• Problem description: Your task is to copy every line of the entries that holds the word "Given".

_ _ _ _

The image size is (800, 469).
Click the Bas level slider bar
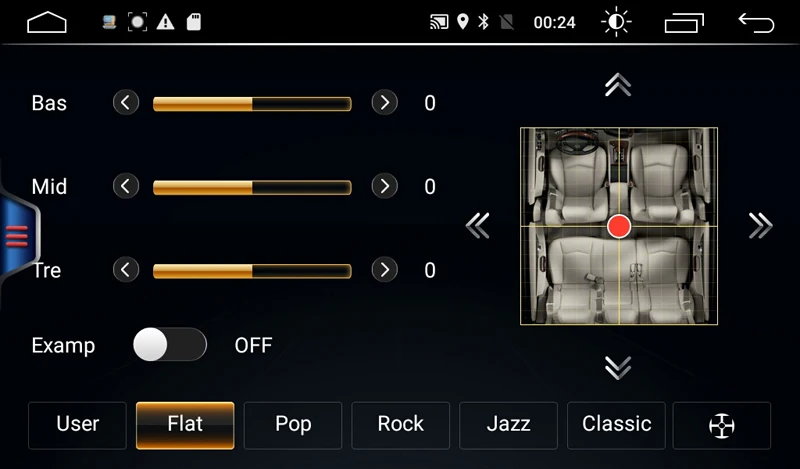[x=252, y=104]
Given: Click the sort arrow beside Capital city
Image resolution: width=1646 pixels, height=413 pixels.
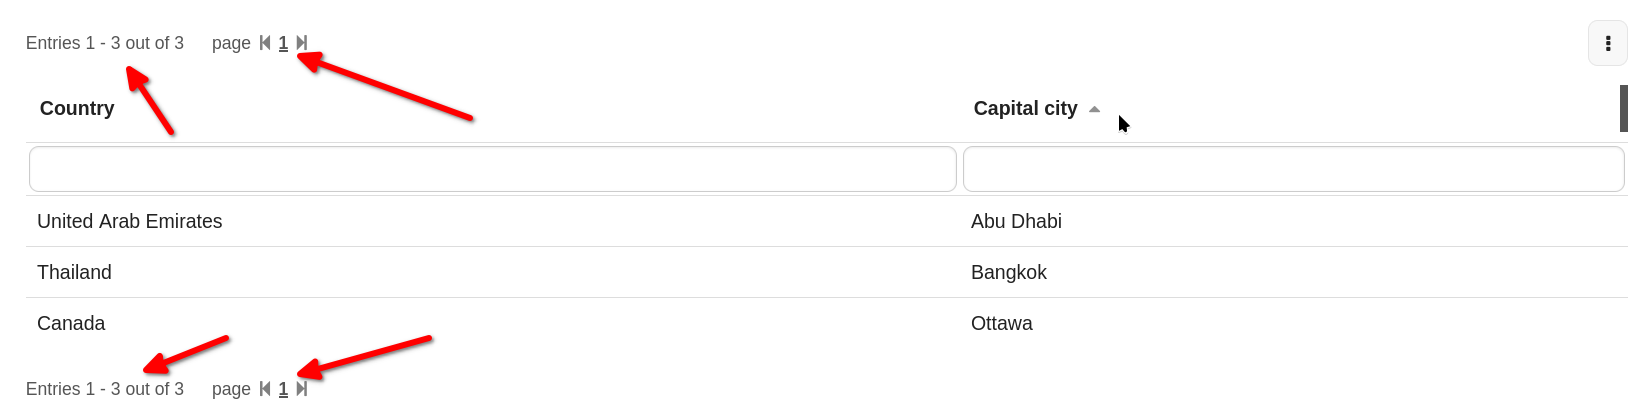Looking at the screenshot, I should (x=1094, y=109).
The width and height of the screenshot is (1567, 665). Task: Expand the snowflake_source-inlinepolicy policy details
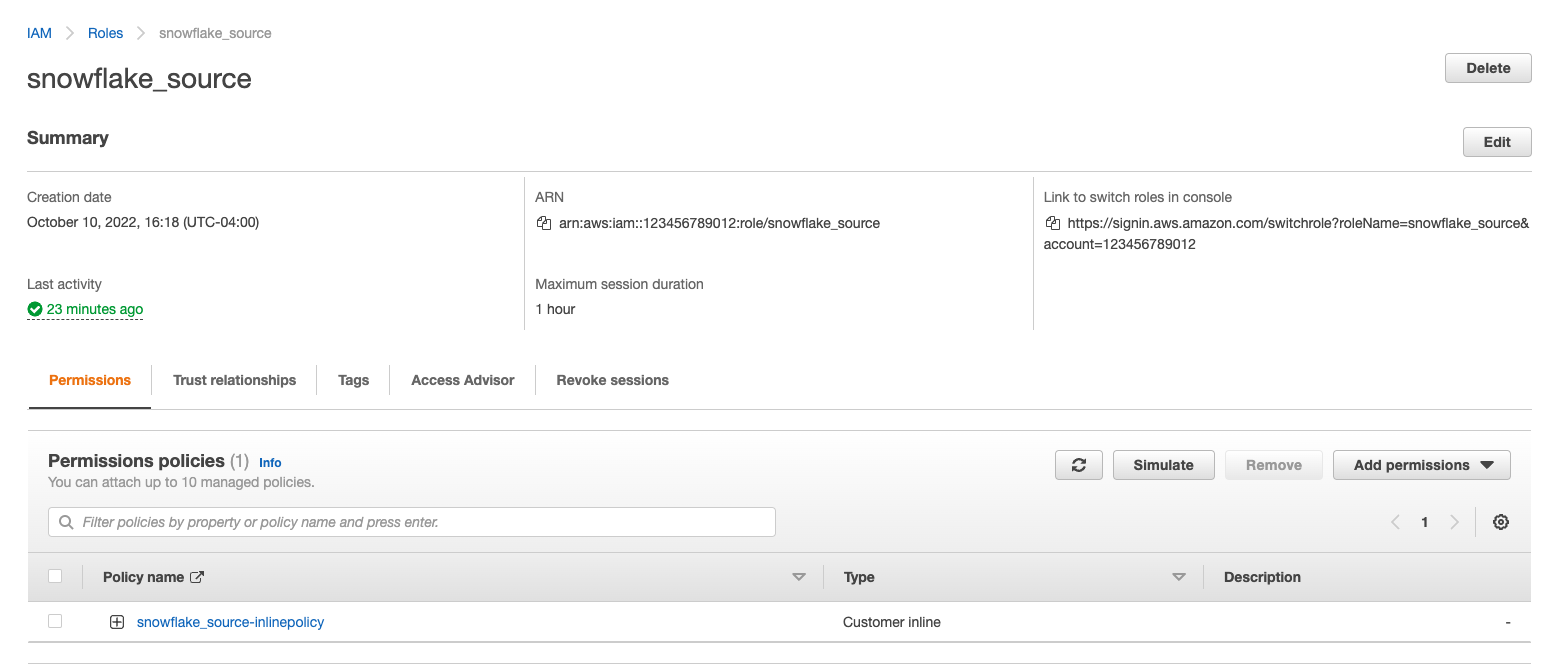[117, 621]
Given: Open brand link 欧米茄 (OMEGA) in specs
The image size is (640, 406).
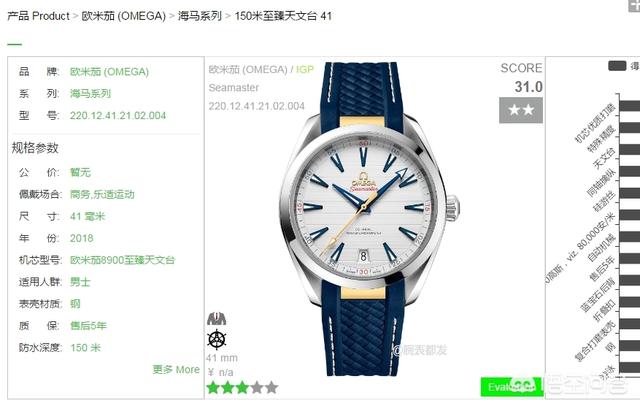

_ _ _ _

• Response:
Given: Click the sort arrow beside Capital city
Given: Open brand link 欧米茄 (OMEGA) in specs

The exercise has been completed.